Page MenuHomePhabricator

Reader gets cacheable search results
Closed, ResolvedPublic2 Estimated Story Points

Description

"As a Reader, I want search results to be cacheable on a very short time span, so if I make a typo and correct it my previous search results are retrieved much faster."

This is for typeahead search typos. So if I type "Washingt" I get search results for that word, and if I type "p" next, I'll get very few results for "Washingtp", and typing backspace will initiate a search for "Washingt" which will be cached. Apparently a big hassle for end users when it does too many searches. Cache window should be somewhere between search index window and the time to identify and correct a typo (<60s, maybe much less).

@eprodromou to determine the correct cache window.

Event Timeline

Feedback from @Anomie :

seems straightforward enough if SearchHandler doesn't already do it. For the Action API you should be able to get this by including &maxage=5&smaxage=5 in the query.

WDoranWMF set the point value for this task to 2.Feb 26 2020, 7:59 PM

@Pchelolo did some good research on this, from which I extrapolated with some heuristics. We have a 2 minute time frame for search indexing, with a wide variation. I'm going to say we take half that period, 1 minute, as the best-case cache window.

I'd prefer that this window was set with a configuration variable and defaulted to 0 (no caching) for developer systems or small installations.

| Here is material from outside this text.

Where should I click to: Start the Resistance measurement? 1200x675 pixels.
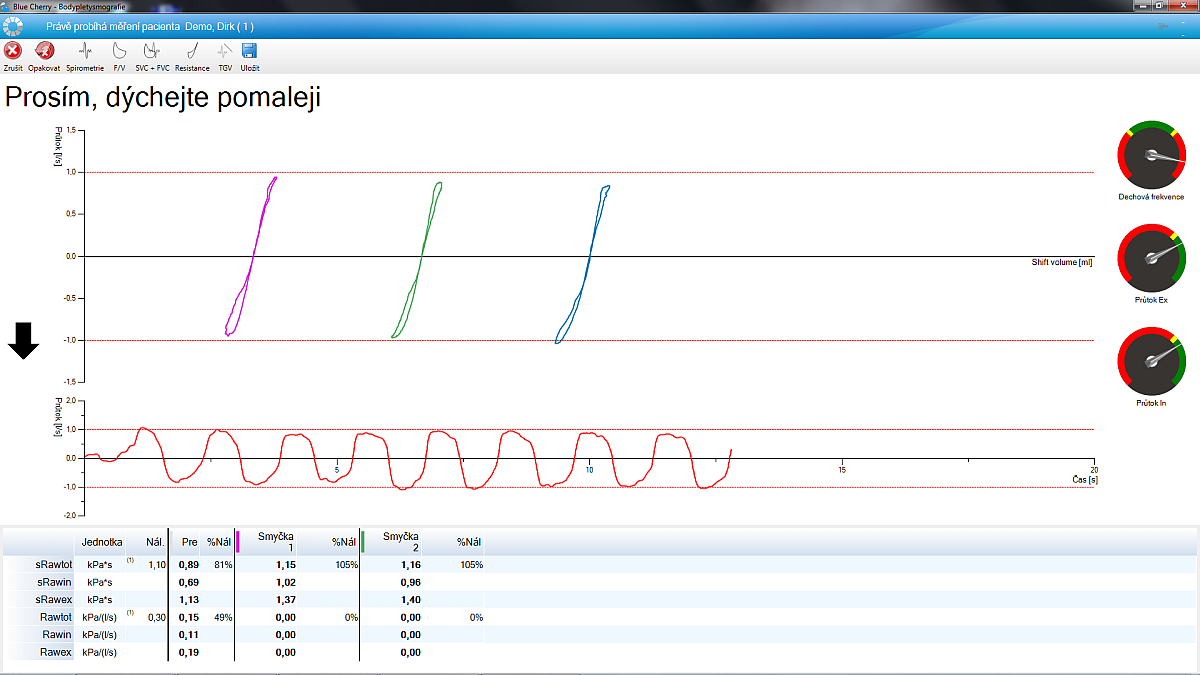[192, 53]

We have a config setting that controls caching of the result of the OpenSearch action API module, which is used by the search widget: $wgSearchSuggestCacheExpiry. This defaults to 1200 seconds (twenty minutes). In production, it's 10800 seconds (two hours). ApiOpenSearch also sets this cache to public, so it's in Varnish, protecting the search backend from traffic. I expect this is especially important for short prefixes. Without this, the search backend would be hit with hundreds of searches per second for short prefixes like "e" and "s" and "n", etc. We had this happen with the completion search on wikidata, causing massive load and timeouts.

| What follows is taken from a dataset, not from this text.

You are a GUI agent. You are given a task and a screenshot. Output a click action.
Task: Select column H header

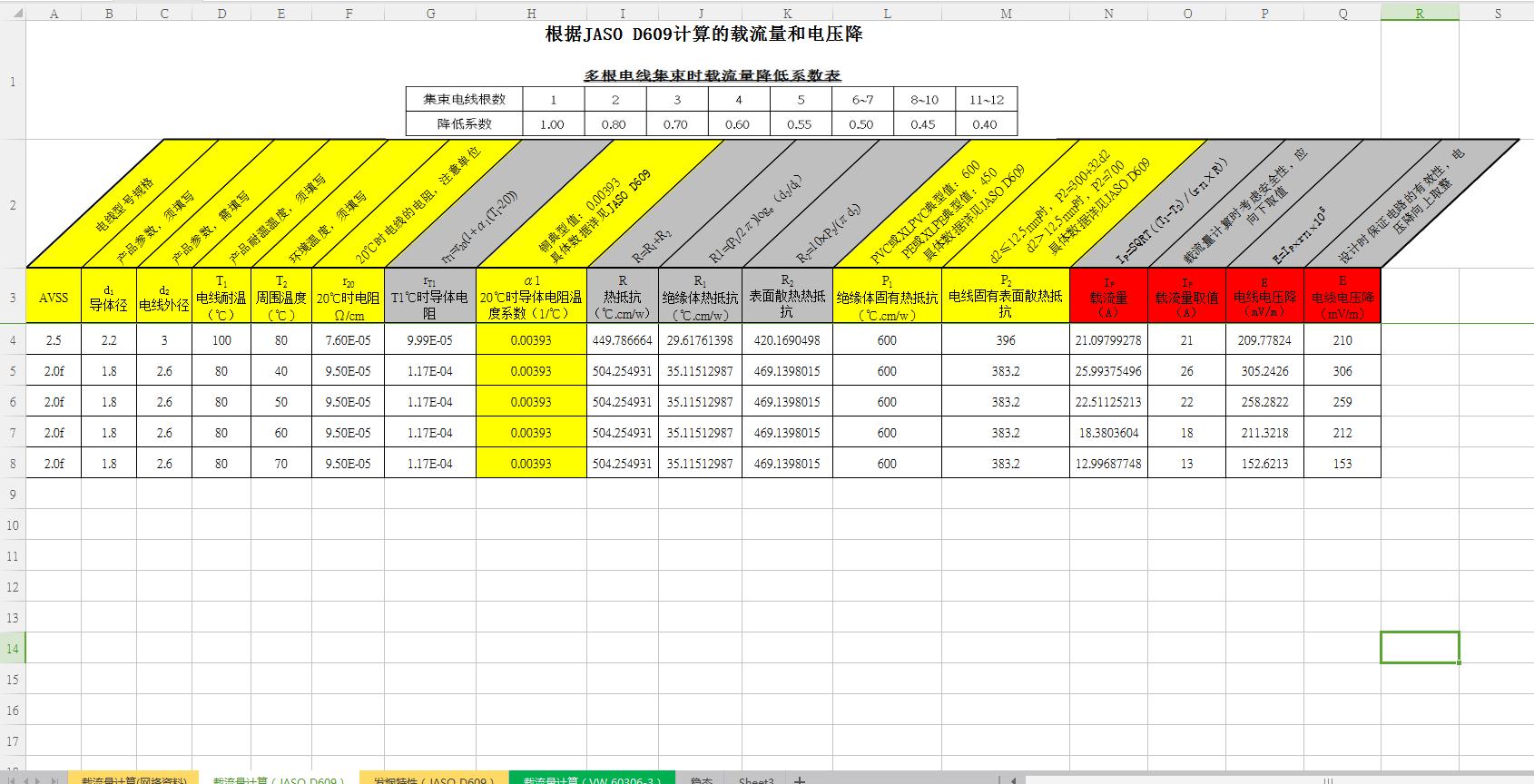pyautogui.click(x=531, y=14)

If the target use case is indeed type-ahead, we should follow the same pattern as ApiOpenSearch. We could try and be smart and say we only publically cache prefixes up to three letters, and make the cache for longer input private. That would prevent flooding of the Varnish layer while still protecting the search infrastructure. But this strategy should be adopted by all APIs serving type-ahead completions.

By the way - as far as I can tell, the search endpoint is not currently suitable for typeahead suggestions, since it doesn't do prefix searches. It's based on the searchTitle() and searchText() methods in SearchEngine, which type-ahead completion should use completionSearchWithVariants(), as ApiOpenSearch does.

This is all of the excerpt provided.